= Eduard Heinrich Graeffe =

Swiss zoologist and naturalist (1833–1916)

Eduard Heinrich Graeffe or Gräffe (27 December 1833, Zurich - 23 April 1916 Ljubljana) was a Swiss zoologist and naturalist. As an entomologist, he specialised in Hymenoptera, Diptera and Hemiptera.

From around 1860, Graeffe was in the employ of Johann Cesar VI. Godeffroy, a wealthy shipping magnate from Hamburg. Graeffe was hired in order to organize Godeffroy's natural history collection as a scientific museum, the "Museum Godeffroy". From 1862 to 1873, he was based in Samoa, conducting scientific research and collecting specimens from throughout the South Pacific. Among his writings of the expedition was: Reisen im Innern dei Insel Viti Levu (in: Neujahrsblatt der Naturforschende Gesellschaft in Zürich auf das Jahr 1868, Nr. 70).

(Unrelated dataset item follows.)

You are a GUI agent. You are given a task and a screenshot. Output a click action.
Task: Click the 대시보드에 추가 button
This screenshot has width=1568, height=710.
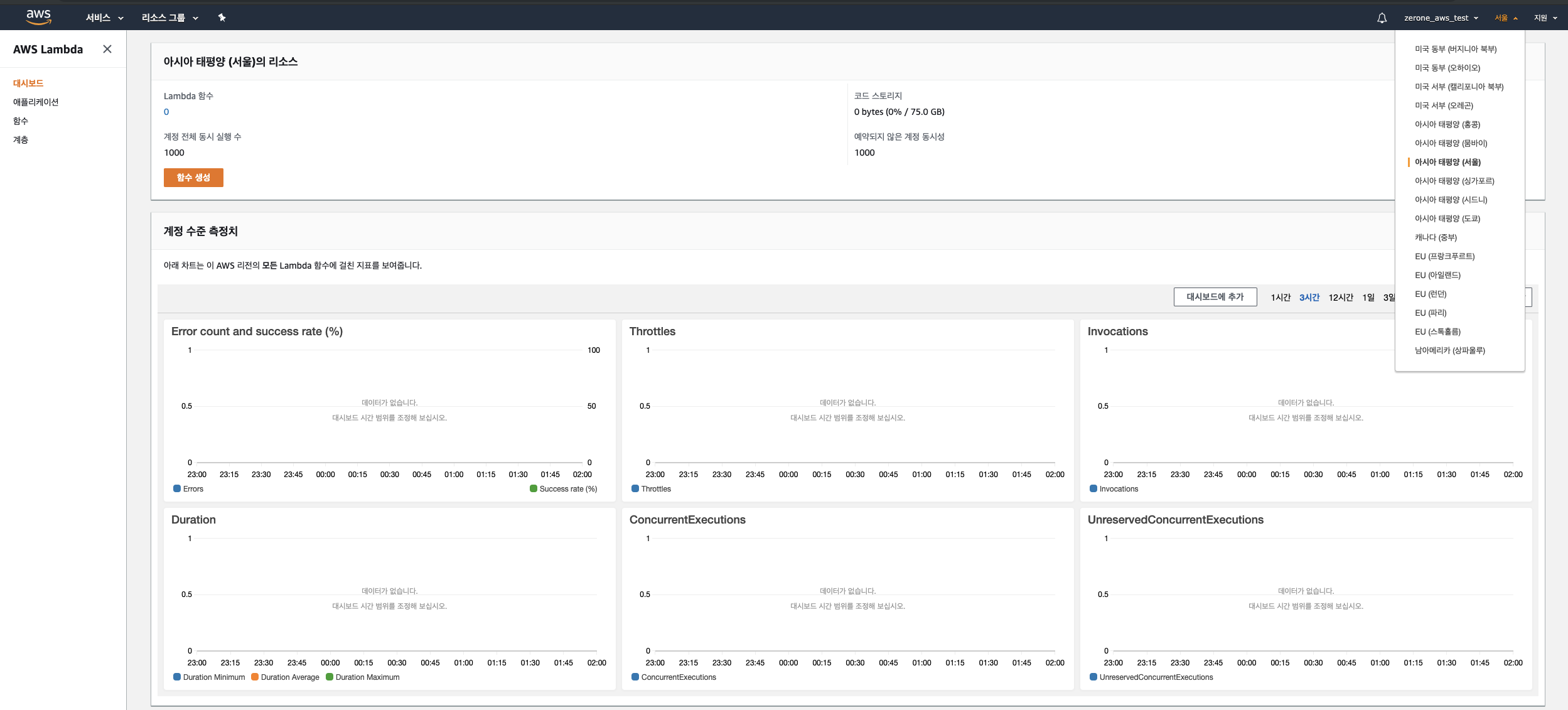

From 1875 to 1898, he worked as an inspector at the Zoological Station in Trieste. The Fiji whistler (Pachycephala graeffii) is named in honor, as is Arthrocormus graeffii, a botanical species described by German bryologist Karl Müller.

== Selected works ==
- Beobachtungen über Radiaten und Würmer in Nizza, 1858 - Observations of Radiata and worms in Nice.
- Das Susswasser-Aquarium. (1861) - The freshwater aquarium.
- Reisen nach verschiedenen Inseln der Südsee 1867-68 - Journeys to different islands in the South Seas.
- Reise im Innern dei Insel Viti-Levu. Neuejahrblatt der Naturforschende Gesellschaft in Zurich 70: 1-48. (1868) - Journey in the interior of Viti Levu. Translated into English by Stefanie Vuikabe Waine and published as "Travels in the interior of Vitilevu" (1986).
- Ueber eine Sendung Vögel aus Huahine, 1873 - About an avian shipment from Huahine.
- Topographie von Samoa, 1873 - The topography of Samoa.
- Samoa oder die Schifferinseln. 1873 - Samoa or the Schiffer Islands.
- Algen der Fidschi-, Tonga- und Samoa-Inseln, gesammelt von Eduard Graeffe, 1874 (with Albert Grunow) - Algae from Fiji, Tonga and Samoa.
- Coelenteraten, 1882 - Coelenterata.
- Ueber die Sprache, Sitten und Gebräuche der Samoaner, 1888 - On the language, customs and other particulars of Samoans.
- Contributo alla Fauna dei Ditteri dei dintorni di Trieste. S.1-25. Trieste (1895), (with A. Funk).
- Übersicht der Grabwespen (Fossores) des Küstenlandes, (1912).
- Die Carolineninsel Yap oder Guap nach den Mittheilungen von Alf. Tetens und Johann Kubary, (Microform Reprint New Haven, Conn.) - The Carolines island of Yap or Guap according to the reports of Alfred Tetens and Johann Kubary.

==Collections==
Initially Graeffe's insect collection was in Das Museum Godeffroy in Hamburg. This collection was sold and Graeffe's specimens (and the material he had worked on) were divided between Museo Civico di Storia Naturale di Trieste (Hymenoptera, Diptera, Orthoptera and Hemiptera) and the Naturhistorisches Museum (Hymenoptera, Orthoptera Diptera and Hemiptera). At least some material also ended up in the Museum für Naturkunde in Berlin.